When learning how to throw a baitcaster, stay off the water because you will have the urge to start fishing. “You need to practice,” says Ponds. “You will have a frustrating day out on the lake if you have not practiced because you will spend all your time picking out backlashes. I strongly advise going to the backyard with a test weight or a practice lure and making casts.”
He also recommends practicing in an open area without trees and other obstacles that can impede your casts.
“The first objective would be to understand how the wind is blowing. If the wind blows in your face, it is much more difficult to cast than if you are throwing with the wind. Everyone has problems throwing into the wind. There are certain times when it is just hard to do.”
The next step is to find a practice plug for throwing around in the yard. “I would start with a heavier practice plug, probably around a half ounce,” suggests Ponds. “Then later, you can reduce it to a lighter weight.”
Setting up the baitcaster’s anti-backlash system is next. “On a general setup, I would pull out at least three of the centrifugal brake pins,” says Ponds. “On the right-hand side of most reels is an anti-backlash dial. I would set that up by tying my plug on and back off that dial until the lure barely starts to drop and then turn it up just a little bit from there.

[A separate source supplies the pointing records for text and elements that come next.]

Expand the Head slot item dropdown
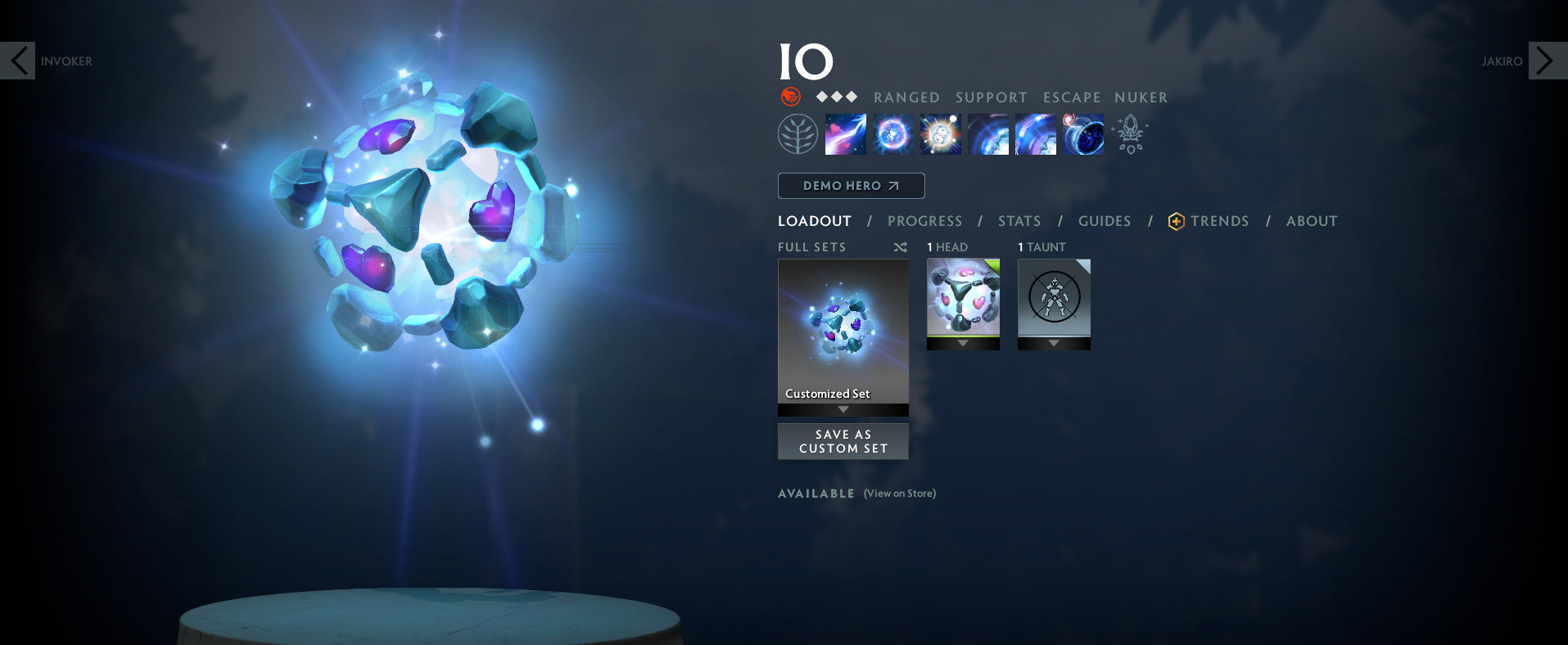Image resolution: width=1568 pixels, height=645 pixels. tap(963, 344)
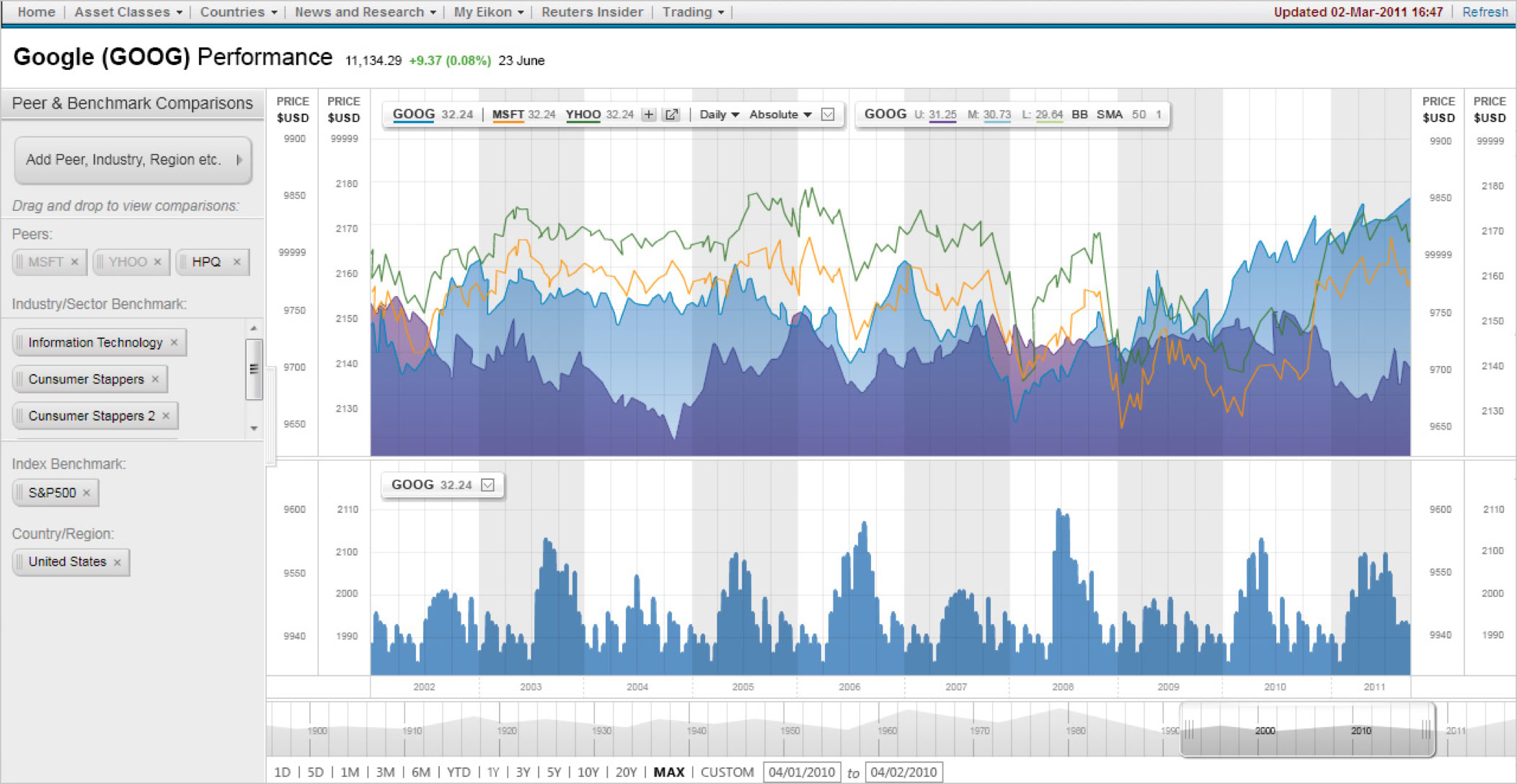The height and width of the screenshot is (784, 1517).
Task: Toggle the checkbox in the price chart legend
Action: pyautogui.click(x=828, y=115)
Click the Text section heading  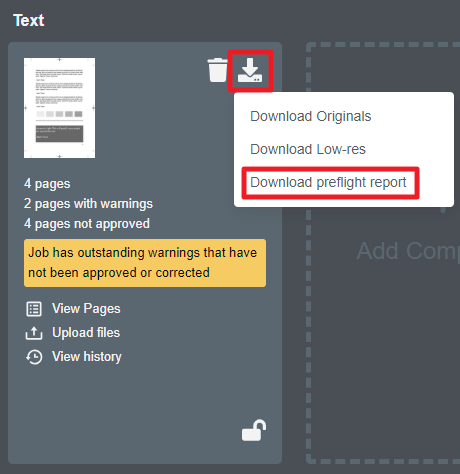pos(29,21)
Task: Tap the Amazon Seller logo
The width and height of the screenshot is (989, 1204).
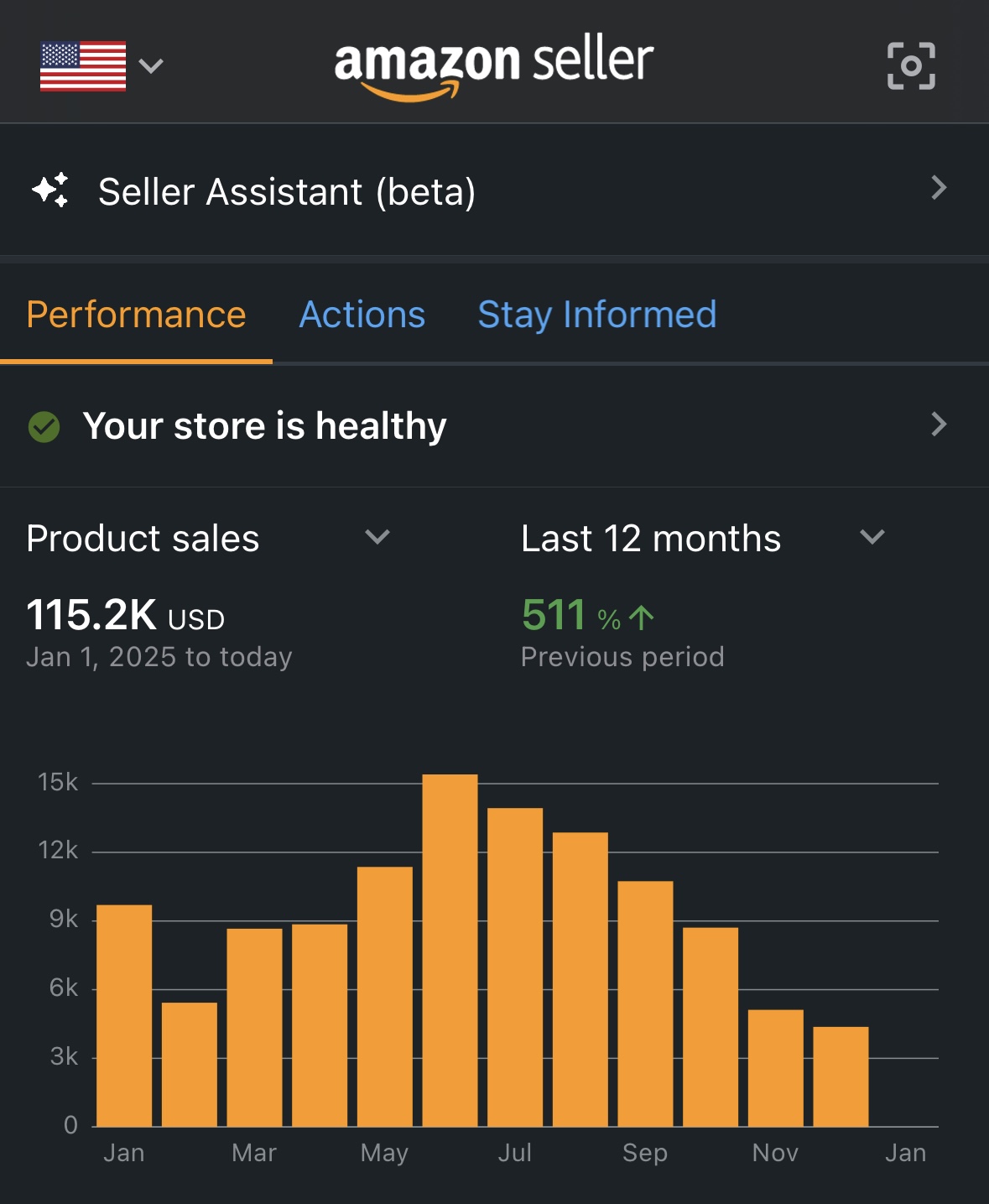Action: coord(493,65)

As you progress, you can loosen it up and also mash in one of the brakes.” Even though he is a seasoned veteran with a baitcaster, Ponds always keeps one brake pin engaged.
When delivering a cast, throw overhand with a soft touch. “Don’t try to force it out there,” Ponds warns. “Just use a smooth fluid motion whenever you make a cast.”
The Mississippi pro stresses form is most important while casting. “I tended to pull my elbow up when I tried to make a cast, so my Dad tied a rope around my waist and arm to hold my elbow down and made me cast several times. I spent days and weeks practicing casting in my backyard. I often would set up in old tire or hula hoop and try to cast it into those, and as I progressed, I would reduce the target to the size of a Coke can.”
Ponds also emphasizes patience and making sure you don’t try to throw too hard. “Distance is not the most important thing,” he says. “Accuracy is the most important thing to learn when casting. Distance will come with time. You will become more successful at catching fish if you cast accurately versus distance.
“Remember accuracy, accuracy, accuracy. It is so crucial if you want to be accurate to throw overhanded. If you are throwing sidearm, the time you let go changes the direction. You can let go less than a second later or earlier, dramatically changing the bait's position by 3 or 4 feet. “
Ponds believes that with an overhand cast, you can release the line sooner or later in the cast but can still drop the lure anywhere you want it to land by thumbing the spool. “It is also essential to always keep your eye on the lure,” says Ponds, who notes this is a key to thumbing a baitcaster. “It just comes by reflex after a while. It is much like driving a car. When you mash on the brakes, you don’t think every time that you have to mash on the brake; you just do it. It is the same thing with casting. If you train your eyes to follow your lure as it goes out there, your thumb will automatically push at the right time and apply more pressure.”
Once you have mastered casting in the backyard, you are ready to take your baitcaster out on the water and spend more time fishing rather than picking out backlashes.